Is it possible to overlap memory access and computation inside the same kernel?

I’m trying to optimize kernels which are using some values from global memory, and i have code with following idea:

__global__ void k_test_overlap(float* data) 
// getting values 
float f1= data[0];
float f2 = data[1]; // first version

//long computation code using only f1

#pragma unroll
for (int  i = 0 ; i<32; i++)
f1 = sinf(f1+1.0f);
//long computation code using only f2

data[0] = f1;
//float f2 = data[1]; // second version

#pragma unroll
for (int  i = 0 ; i<32; i++)
f2 = sinf(f2+1.0f);

data[1] = f2; 


I want to cache values long time before computation in first version and right before comutation in second. My question is: can be calculation using f1 overlapped with data transfer of f2 from global memory? Can be write of f1 to global memory be overlapped with calculation for f2? Does this idea work well when transferring data from/to shared memory to/from registers or global memory?

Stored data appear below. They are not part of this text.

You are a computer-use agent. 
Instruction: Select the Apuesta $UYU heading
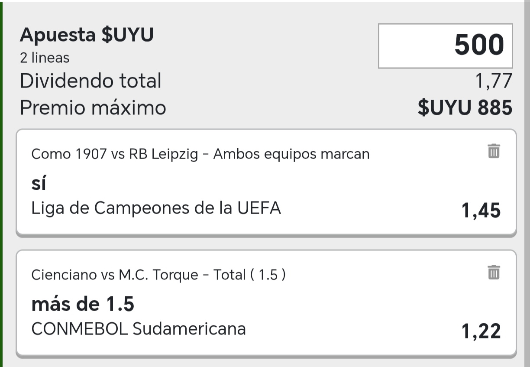(87, 35)
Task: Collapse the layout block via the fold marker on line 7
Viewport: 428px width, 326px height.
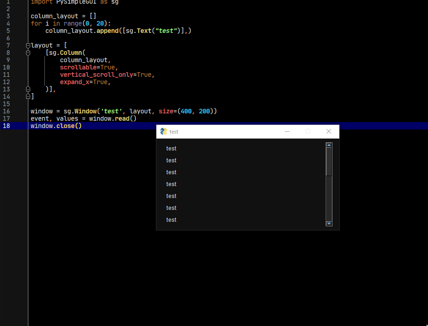Action: pos(28,45)
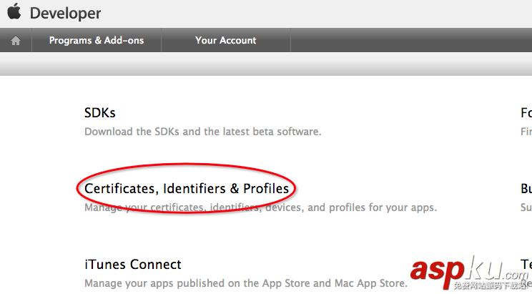
Task: Click the cut-off 'Fi' description at right
Action: [526, 132]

You might be imagining the C++ code you write is an accurate representation of what the machine will do at a detailed level, in time.

It is not.

The C++ code goes through several phases of optimizing compilation, and the compiler understands that the underlying machine is a latency-hiding machine that likes to “overlap” copy and compute. It likes to get loads from global memory “in flight” as early as possible, because those operations are “fire and forget” and they often result in a dependency situation later in your code. So the example you have shown with the load of f2 moved “up” in your code is something the compiler may do, even if you don’t. Here is a more detailed example of this type of behavior. Spending a lot of time trying to order C++ code for this objective may not be the best usage of your time. The compiler is often able to discover such things, and may make the reordering if it believes there will or could be a performance benefit.

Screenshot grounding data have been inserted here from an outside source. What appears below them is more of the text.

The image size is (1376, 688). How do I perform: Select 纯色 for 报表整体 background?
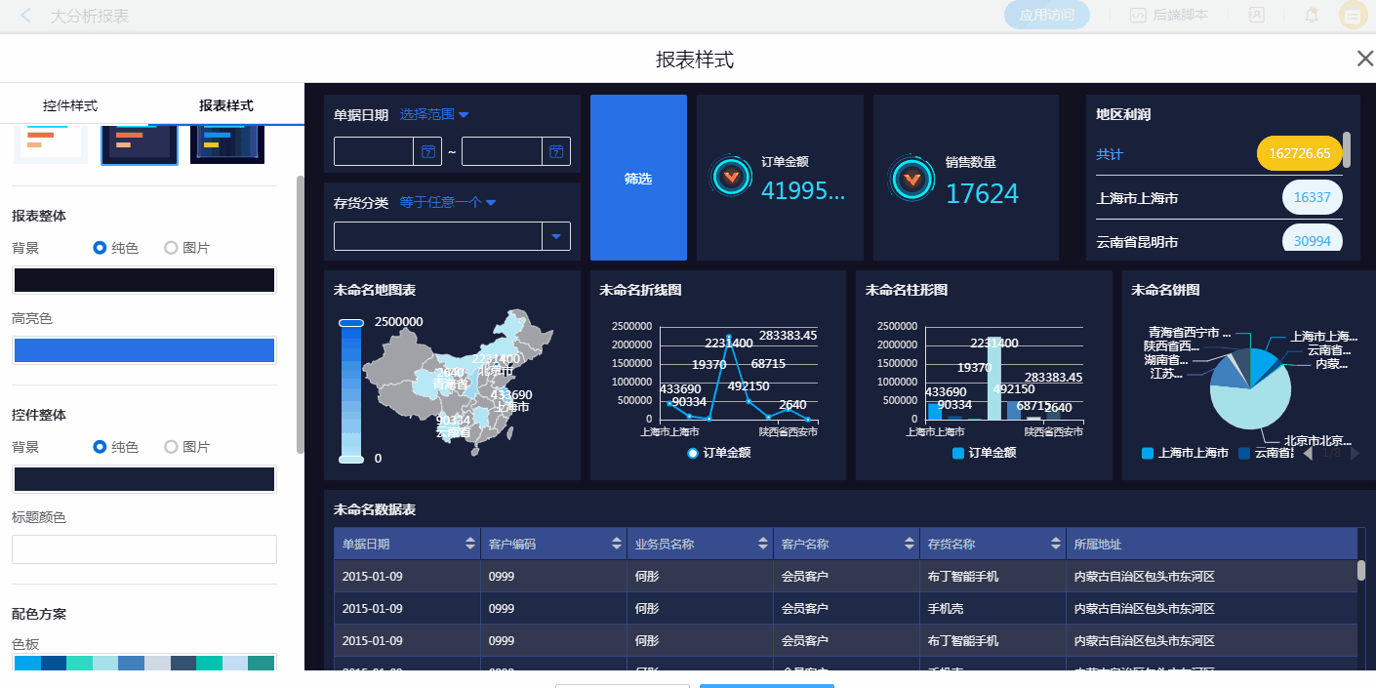pyautogui.click(x=100, y=248)
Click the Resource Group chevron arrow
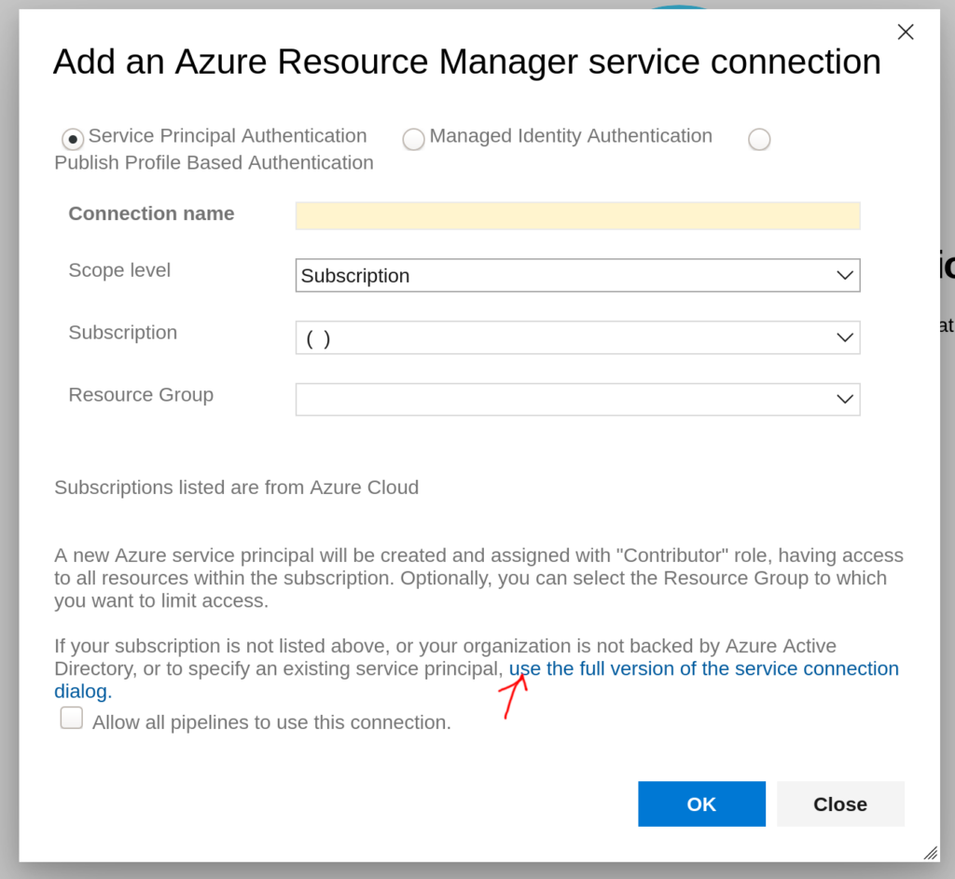The image size is (955, 879). coord(845,399)
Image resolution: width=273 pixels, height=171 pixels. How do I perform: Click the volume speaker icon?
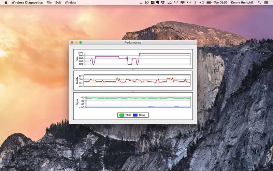(x=201, y=2)
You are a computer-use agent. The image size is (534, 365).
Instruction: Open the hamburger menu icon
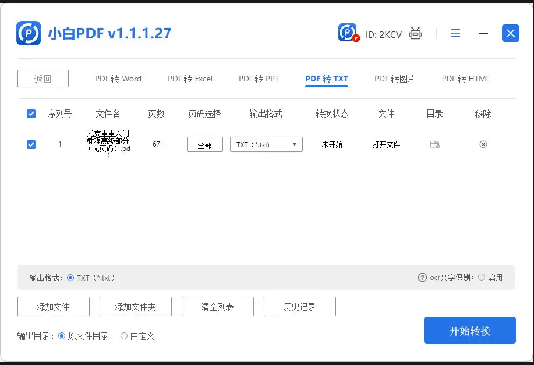click(x=455, y=33)
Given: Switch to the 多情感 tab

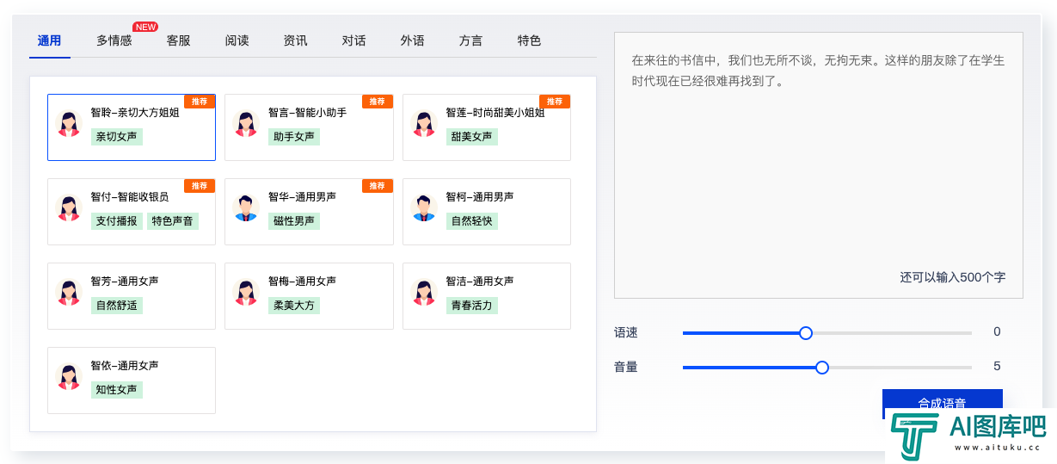Looking at the screenshot, I should click(114, 40).
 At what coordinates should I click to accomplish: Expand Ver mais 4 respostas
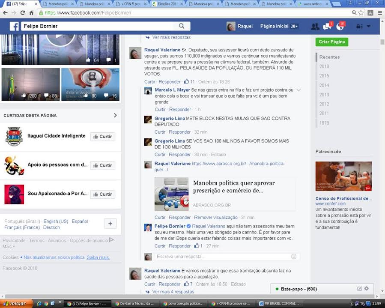click(x=173, y=292)
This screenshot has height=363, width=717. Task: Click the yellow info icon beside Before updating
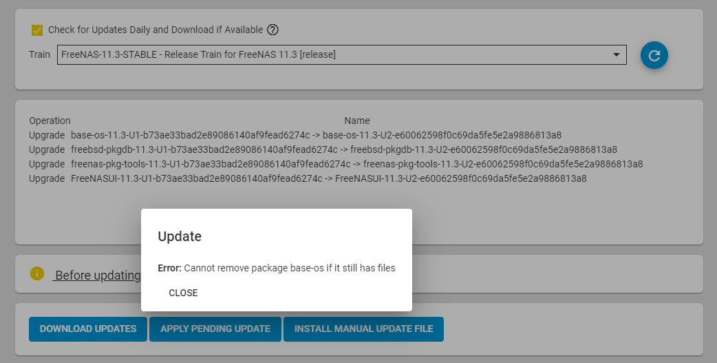(37, 273)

In Ampere architecture GPUs, (technically: volta and forward), an additional facility is provided to allow programmers to specify asynchronous loading of shared memory from global memory. You can read about it here. This is explicitly telling the compiler and the machine “this load of shared memory can be overlapped with subsequent code, until the point in time that I declare a synchronization”.

If you really want to be confident of understanding the ordering of operations, its necessary to study the SASS code. It’s difficult to make statements that are trustworthy based on C++ source code.

I understand that the compiler and optimizer will make their own adjustments to my code and change its order. I probably did not quite clearly formulate the question, I meant is it possible to copy/transfer data inside one thread of one kernel in parallel with some others calculations that do not depend on these data?

Yes, that happens automatically in a CUDA GPU (because nearly all operations have latency). You might have a sequence like this:

SASS:                               C++:
1 LDG   R0, [R2]
2 FMUL  R6, R4, R5                   c = a*b;
3                                    int w = g_w[threadIdx.x];

The C++ code in line 3 caused the compiler to schedule the SASS instruction #1. The C++ code in line 2 caused the compiler to schedule the SASS instruction in line 2 (Presumably those variables were already loaded into registers.)

The load operation associated with SASS line 1/C++ line 3, is happening “in parallel” (i.e. at the same time) that the multiply in line 2 is taking place. The load operation started in cycle 1 has a latency of ~100 cycles, so it is running at the same time as the multiply operation that started in cycle 2. The multiply operation that started in cycle 2 may have a latency of ~6 cycles, so the register R6 could not be used in a new operation perhaps until cycle 8. The load operation begun in cycle 1 has a latency of ~100 cycles, so the register R0 could not be used until cycle 101. (latencies are approximate, just using those values for the sake of discussion).

If you are asking is there a way to do this explicitly in a single thread (i.e. identified as such at the source code level), the only method I know of is the aforementioned async shared memory load that is “new” in Ampere.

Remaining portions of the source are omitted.